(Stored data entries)
○ ○ ○ ○ ○ ○ ○

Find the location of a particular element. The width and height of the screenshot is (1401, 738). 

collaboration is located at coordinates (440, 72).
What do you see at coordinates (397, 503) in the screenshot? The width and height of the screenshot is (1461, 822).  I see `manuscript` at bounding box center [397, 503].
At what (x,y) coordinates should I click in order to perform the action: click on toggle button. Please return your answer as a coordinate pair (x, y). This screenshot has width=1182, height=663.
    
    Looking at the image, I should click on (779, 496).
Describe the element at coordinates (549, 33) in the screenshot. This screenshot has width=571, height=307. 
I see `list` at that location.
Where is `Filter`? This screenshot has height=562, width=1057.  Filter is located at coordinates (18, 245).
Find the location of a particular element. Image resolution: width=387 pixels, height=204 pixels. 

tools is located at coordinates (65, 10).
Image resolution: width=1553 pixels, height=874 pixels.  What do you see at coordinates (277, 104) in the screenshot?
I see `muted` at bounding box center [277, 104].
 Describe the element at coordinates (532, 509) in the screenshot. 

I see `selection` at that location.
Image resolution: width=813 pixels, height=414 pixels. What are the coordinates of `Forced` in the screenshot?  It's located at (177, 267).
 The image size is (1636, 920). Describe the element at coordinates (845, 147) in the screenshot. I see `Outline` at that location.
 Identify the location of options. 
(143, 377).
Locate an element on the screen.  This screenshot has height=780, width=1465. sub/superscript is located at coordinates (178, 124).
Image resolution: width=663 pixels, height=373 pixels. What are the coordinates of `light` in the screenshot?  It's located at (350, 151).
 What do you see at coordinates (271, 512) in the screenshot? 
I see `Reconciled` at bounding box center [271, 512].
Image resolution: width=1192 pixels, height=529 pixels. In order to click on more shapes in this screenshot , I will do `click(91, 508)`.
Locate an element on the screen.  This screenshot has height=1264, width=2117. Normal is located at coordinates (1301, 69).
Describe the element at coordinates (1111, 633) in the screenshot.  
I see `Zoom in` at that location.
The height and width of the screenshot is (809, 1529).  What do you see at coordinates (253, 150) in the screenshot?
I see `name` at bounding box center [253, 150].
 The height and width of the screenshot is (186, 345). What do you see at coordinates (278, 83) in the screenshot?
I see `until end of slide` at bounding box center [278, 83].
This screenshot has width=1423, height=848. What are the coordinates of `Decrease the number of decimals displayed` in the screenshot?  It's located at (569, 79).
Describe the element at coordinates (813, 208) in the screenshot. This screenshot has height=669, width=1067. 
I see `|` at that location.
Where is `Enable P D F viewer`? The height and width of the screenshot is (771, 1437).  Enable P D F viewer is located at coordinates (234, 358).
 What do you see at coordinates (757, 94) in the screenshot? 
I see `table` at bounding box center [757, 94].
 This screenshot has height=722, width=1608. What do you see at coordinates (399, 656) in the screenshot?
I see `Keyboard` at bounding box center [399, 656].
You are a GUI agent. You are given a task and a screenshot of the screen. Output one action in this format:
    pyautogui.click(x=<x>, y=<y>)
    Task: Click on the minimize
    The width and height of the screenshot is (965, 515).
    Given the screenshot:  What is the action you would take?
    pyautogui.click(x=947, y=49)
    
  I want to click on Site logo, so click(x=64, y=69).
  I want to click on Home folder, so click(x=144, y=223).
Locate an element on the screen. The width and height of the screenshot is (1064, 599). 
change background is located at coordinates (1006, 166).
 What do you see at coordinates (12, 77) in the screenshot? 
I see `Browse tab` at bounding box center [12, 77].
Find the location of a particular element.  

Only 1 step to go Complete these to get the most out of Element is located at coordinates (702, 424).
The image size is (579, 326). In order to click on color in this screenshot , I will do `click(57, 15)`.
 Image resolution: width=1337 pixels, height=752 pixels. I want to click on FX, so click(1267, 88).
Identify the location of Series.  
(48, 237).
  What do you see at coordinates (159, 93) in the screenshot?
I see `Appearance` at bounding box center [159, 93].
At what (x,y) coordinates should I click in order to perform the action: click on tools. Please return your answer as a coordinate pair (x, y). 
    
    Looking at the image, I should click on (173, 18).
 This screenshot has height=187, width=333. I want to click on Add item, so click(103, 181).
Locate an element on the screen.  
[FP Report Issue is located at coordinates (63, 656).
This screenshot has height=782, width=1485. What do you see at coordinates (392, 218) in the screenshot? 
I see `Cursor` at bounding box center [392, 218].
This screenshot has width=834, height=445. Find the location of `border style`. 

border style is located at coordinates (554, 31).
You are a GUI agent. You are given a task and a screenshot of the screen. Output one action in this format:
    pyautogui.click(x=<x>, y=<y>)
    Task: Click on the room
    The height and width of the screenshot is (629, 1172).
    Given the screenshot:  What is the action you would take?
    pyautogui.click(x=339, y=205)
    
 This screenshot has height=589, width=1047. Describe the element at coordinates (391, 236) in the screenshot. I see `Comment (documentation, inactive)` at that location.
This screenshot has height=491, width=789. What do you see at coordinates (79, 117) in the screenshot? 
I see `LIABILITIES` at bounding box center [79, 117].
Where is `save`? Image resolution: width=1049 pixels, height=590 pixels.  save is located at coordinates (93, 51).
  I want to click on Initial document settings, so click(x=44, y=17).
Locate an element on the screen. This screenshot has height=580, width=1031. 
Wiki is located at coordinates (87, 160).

○ ○ ○ ○ ○ ○ ○

AIM
Copy everything in the listing from the line containing "Describe the element at coordinates (1111, 633)" down to the line containing "coordinates (234, 358).", including both of those lines.

ANSWER TO THIS TASK
Describe the element at coordinates (1111, 633) in the screenshot.  
I see `Zoom in` at that location.
The height and width of the screenshot is (809, 1529).  What do you see at coordinates (253, 150) in the screenshot?
I see `name` at bounding box center [253, 150].
 The height and width of the screenshot is (186, 345). What do you see at coordinates (278, 83) in the screenshot?
I see `until end of slide` at bounding box center [278, 83].
This screenshot has width=1423, height=848. What are the coordinates of `Decrease the number of decimals displayed` in the screenshot?  It's located at (569, 79).
Describe the element at coordinates (813, 208) in the screenshot. This screenshot has height=669, width=1067. 
I see `|` at that location.
Where is `Enable P D F viewer`? The height and width of the screenshot is (771, 1437).  Enable P D F viewer is located at coordinates (234, 358).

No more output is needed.